How far would the American Peace Movement/Anti-War Movement go to stop a war?
Yes, Assassination of US Senators.
(Senator John) Kerry Involved in 1971 Anti-war Plot to Assassinate U.S. Senators? (Kerry's again thinking about running for president in 2008)
U.S. Veteran Dispatch http://www.usvetdsp.com/
August 8, 2004
Thomas H. Lipscomb, writing for the New York Sun reported March 13, 2004, that in 1971, the pro-Hanoi anti-war group that presidential candidate John Kerry was principal leader and spokesman of debated and voted down a plot to assassinate U.S. Senators who supported the Vietnam War. Numerous media outlets claim witnesses and FBI documents conclusively place Kerry at that November 1971 meeting of Vietnam Veterans Against the War (VVAW) in Kansas City.
The revelation that VVAW debated killing members of Congress is not a new.
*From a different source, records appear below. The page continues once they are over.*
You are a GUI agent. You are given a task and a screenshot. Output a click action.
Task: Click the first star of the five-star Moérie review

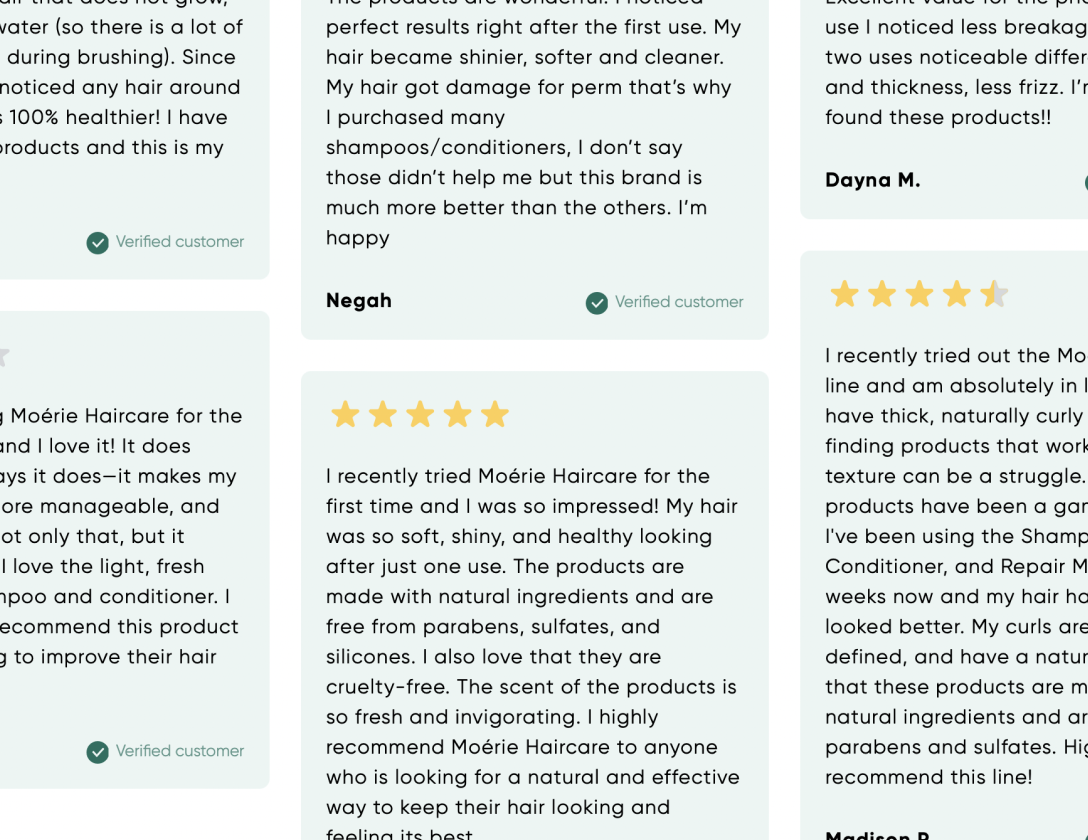click(x=345, y=414)
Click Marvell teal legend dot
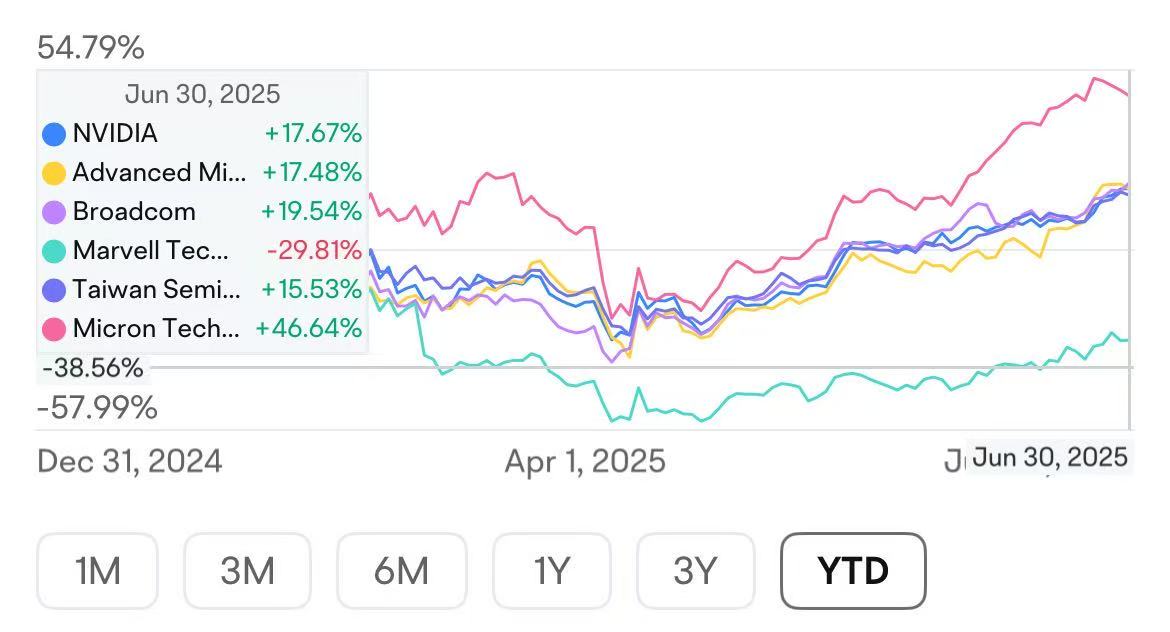1170x632 pixels. (x=54, y=251)

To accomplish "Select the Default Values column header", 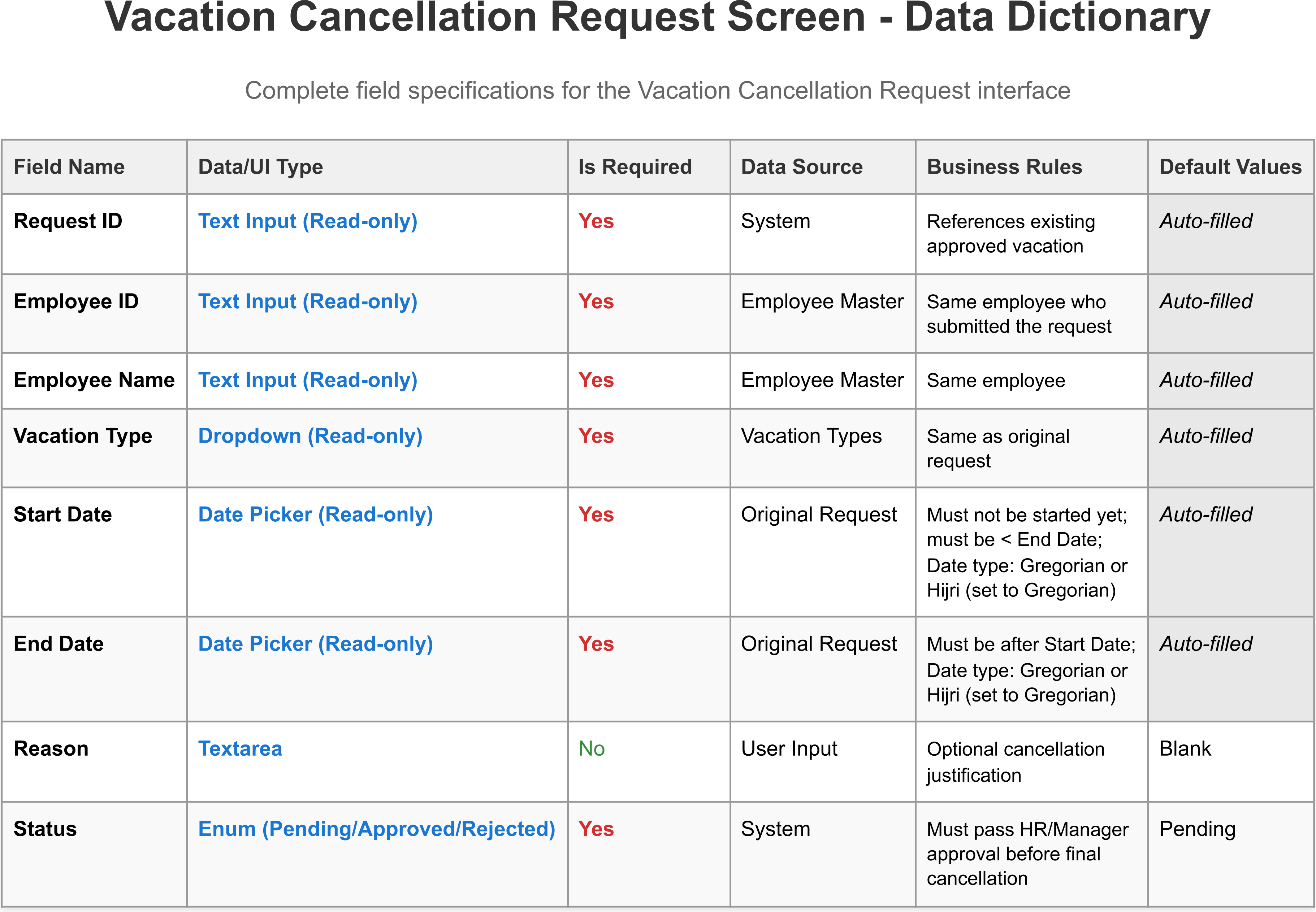I will (x=1230, y=167).
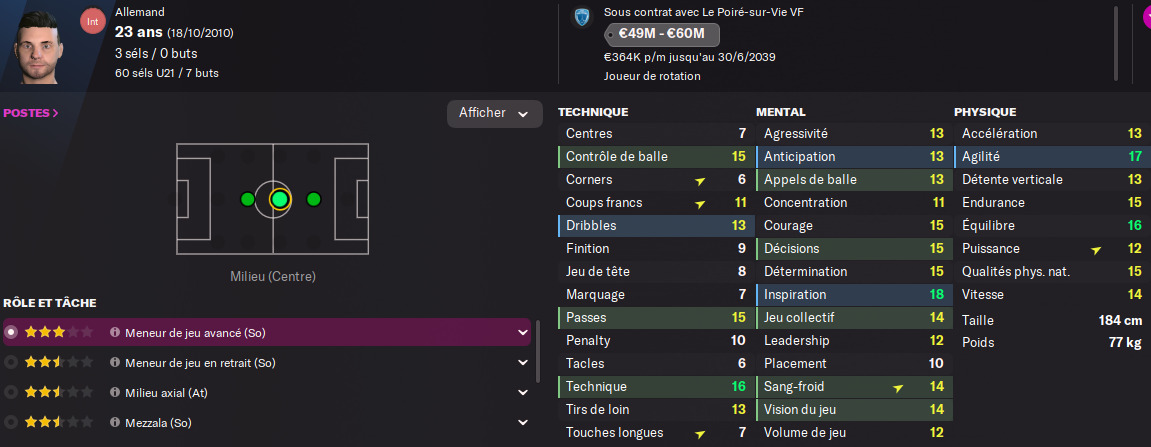Click the role list vertical scrollbar
Image resolution: width=1151 pixels, height=447 pixels.
tap(538, 352)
The plot was reported in Gerald Nicosia's 2001 book, Home To War. Nicosia wrote that one of the key leaders of the organization, former Marine Scott Camil, "proposed the assassination of the most hard-core conservative members of Congress, as well as any other powerful, intractable opponents of the antiwar movement."
According to the Nicosia book and interviews with VVAW members who were involved, at the VVAW's Kansas City leadership conference, Camil called together eight to 10 former Marines to organize their version "The Phoenix Project." The original Phoenix Project during the Vietnam War was a secret program designed to destroy the Vietnamese Communist leadership by assassination.
Camil's Phoenix Project planned to execute the Southern senatorial leadership Senators like John Stennis, Strom Thurmond, and John Tower who were voting to finance the Vietnam War. The senators were to be killed during the Senate Christmas recess the following month.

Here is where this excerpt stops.